The excitement of moving out of home for the first time is wonderful. You now have the freedom to do what you want without asking anyone’s permission.
You can have people over, stay in bed all day watching Netflix, and eat as many takeaways as you want.
That is until you realise that takeaways are actually quite expensive and aren’t going to give you all the nutritional value that you need.
I learned this cold truth about a month after moving out of my family home in Straffan, Co Kildare. This wasn't the first time I'd moved out as I lived in Germany for a semester of college. However, I stuck to four very simple recipes that I ate every week for those three months.
I haven’t touched a chicken stir fry since.
This time had to be different. I was going to be managing my own diet meaning I was going to have to learn how to cook. It was a terrifying prospect.
When I first start cooking for myself, my go-to meal was usually pasta. I started with pasta and a stir-in sauce, adding some bacon bits or chorizo so I could say I "added" something. The same went for a chicken Kiev that I threw in the oven with some chips. I then added some frozen vegetables of some description so at least if my mother rang, I could tell her that I was eating my greens.
However, this all became a bit boring and I realised that rather than cooking, I was just surviving. So I began looking around for simple recipes on the internet. A friend recommended mobkitchen.co.uk, which is a recipe website was aimed at students. The recipes were simple, healthy and cheap. The beauty of them was that they allowed me to start cooking with food that I'd never thought of before. Soon I was whipping up a baked mac and cheese with butternut squash and chorizo that my brother liked it so much he went back for seconds, something he's never done before.
Having mastered a few basic recipes, I then turned my attention to my vegetable intake. Being a very picky eater, I don’t eat much fruit so my vegetables are important to me. However, when you cook for yourself, your vegetables can go off very quickly. Then I discovered frozen spinach and without sounding too melodramatic, it changed my life. For as little as €2.50, I could buy two bags of frozen spinach and add them to every meal. My run-of-the-mill pasta dish became that little bit healthier with a touch of spinach. If I was making a risotto, I would fire some spinach in at the end to make it a bit greener. I felt like I’d be influenced by Popeye.

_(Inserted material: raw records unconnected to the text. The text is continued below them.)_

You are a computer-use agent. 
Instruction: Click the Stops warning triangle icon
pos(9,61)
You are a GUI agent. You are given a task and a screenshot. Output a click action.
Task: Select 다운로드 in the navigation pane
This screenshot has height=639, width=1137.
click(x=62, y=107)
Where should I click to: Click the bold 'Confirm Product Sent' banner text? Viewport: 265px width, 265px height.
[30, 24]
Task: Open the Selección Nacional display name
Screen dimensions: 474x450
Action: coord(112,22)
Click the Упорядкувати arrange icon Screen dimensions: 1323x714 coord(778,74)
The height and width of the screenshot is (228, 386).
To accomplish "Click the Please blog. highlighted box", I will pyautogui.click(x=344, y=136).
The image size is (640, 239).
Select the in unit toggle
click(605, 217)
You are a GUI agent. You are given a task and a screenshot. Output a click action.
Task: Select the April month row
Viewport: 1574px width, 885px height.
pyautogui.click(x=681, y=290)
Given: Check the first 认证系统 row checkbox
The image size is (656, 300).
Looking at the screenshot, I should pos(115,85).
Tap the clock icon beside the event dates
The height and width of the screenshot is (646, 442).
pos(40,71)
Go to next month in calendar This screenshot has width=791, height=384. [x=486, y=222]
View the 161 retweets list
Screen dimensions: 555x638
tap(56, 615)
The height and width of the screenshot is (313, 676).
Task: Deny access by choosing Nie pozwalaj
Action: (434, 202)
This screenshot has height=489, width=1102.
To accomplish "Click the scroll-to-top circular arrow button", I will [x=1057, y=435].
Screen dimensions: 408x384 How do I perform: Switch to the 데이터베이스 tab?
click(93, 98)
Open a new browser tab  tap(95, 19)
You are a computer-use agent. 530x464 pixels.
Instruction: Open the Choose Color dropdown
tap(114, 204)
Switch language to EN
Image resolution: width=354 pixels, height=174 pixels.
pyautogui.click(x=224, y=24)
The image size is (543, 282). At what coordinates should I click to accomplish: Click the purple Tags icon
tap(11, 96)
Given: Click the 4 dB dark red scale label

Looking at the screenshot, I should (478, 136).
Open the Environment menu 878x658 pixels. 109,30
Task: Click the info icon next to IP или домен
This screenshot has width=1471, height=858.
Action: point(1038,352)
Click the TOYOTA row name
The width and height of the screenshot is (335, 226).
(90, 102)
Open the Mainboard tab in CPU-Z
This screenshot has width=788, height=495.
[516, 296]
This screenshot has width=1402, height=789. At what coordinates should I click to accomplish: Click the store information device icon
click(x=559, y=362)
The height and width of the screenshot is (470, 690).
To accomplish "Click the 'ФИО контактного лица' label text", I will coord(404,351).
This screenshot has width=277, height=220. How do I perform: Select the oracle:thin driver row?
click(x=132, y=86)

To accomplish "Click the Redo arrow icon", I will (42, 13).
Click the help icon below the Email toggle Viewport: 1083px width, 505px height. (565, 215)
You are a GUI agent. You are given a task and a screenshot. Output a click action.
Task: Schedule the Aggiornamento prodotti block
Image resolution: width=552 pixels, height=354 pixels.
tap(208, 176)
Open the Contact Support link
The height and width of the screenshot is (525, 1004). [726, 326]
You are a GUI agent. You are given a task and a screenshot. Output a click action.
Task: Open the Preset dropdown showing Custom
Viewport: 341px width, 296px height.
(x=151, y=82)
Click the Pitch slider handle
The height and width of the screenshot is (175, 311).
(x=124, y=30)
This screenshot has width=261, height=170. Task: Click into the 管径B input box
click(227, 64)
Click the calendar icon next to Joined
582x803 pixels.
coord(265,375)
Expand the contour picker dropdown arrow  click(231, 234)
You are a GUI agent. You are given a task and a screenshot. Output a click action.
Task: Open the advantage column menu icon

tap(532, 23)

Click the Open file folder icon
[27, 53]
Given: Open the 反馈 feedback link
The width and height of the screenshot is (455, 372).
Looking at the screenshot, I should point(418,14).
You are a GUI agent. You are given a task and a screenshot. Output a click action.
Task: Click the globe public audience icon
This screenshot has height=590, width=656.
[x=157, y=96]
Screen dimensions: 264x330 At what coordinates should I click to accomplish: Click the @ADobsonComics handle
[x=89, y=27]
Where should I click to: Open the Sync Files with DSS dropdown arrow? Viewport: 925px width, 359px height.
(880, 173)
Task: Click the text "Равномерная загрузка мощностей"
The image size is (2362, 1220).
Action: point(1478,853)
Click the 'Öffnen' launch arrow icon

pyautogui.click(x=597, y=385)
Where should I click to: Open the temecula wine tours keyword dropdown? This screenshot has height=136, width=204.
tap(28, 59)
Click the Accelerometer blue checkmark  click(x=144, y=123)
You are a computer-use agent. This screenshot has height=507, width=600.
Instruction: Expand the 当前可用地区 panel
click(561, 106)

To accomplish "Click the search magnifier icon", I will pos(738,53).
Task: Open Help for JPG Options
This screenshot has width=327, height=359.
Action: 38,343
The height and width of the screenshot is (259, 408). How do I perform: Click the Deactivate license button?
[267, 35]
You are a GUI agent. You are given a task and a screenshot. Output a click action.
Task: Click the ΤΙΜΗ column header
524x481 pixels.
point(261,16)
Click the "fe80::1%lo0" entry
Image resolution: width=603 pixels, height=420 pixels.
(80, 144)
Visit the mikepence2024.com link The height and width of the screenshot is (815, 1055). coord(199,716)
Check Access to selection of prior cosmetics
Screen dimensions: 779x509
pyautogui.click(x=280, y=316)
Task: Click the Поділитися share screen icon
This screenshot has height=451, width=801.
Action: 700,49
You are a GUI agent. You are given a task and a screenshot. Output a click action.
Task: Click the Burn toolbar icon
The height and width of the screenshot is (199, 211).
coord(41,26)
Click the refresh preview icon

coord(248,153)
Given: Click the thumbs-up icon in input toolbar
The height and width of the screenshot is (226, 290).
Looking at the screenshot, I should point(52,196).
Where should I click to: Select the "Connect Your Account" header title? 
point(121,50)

Having declared my love for spinach, I decided that I needed to add to my vegetable list. The next vegetable that caught my eye was asparagus. My friend Áine had cooked me a gorgeous lemon and garlic butter pasta dish with steamed asparagus a few months ago. It was the gateway recipe. Next thing I knew, I was searching for recipes where I could use asparagus. It too was fired into every pasta and risotto recipe I had as well as being roasted, steamed, fried and boiled. Whatever you could do to make asparagus taste delicious, I was doing it.
See, the beauty of learning how to cook is being able to experiment. I was only cooking for myself so I could cook exactly what I wanted. Slowly, I began to stop seeing cooking for myself as a chore but rather a ritual. I could turn on a podcast and chop my vegetables. I could prepare something that was just for me rather than order yet another 3-in-1. Don’t get me wrong, I still order a takeaway on a Friday but most other nights, I’m eating something resembling a balanced diet.
What I’ve learned is that cooking doesn’t have to be hard.
Here are some things I’ve learnt:
- Cooking for one? Frozen vegetables are your new best friend.
- Always cook at least two portions - one for dinner and one for lunch the next day.
- Plastic takeaway containers are perfect for freezing portions too.
- If you're worried about your fibre intake, swap your white pasta and rice with brown.
- If you're bored of certain vegetables, try roasting them for 45 minutes with some chilli flakes and mozzarella cheese. It will change your life.
- Batch cooking at the weekend will make it easier for you to eat well during the week.
- And finally, don't be afraid to mess up. You don't have to be Gordon Ramsey or Nigella Lawson, you just have to be able to eat it without giving yourself food poisoning.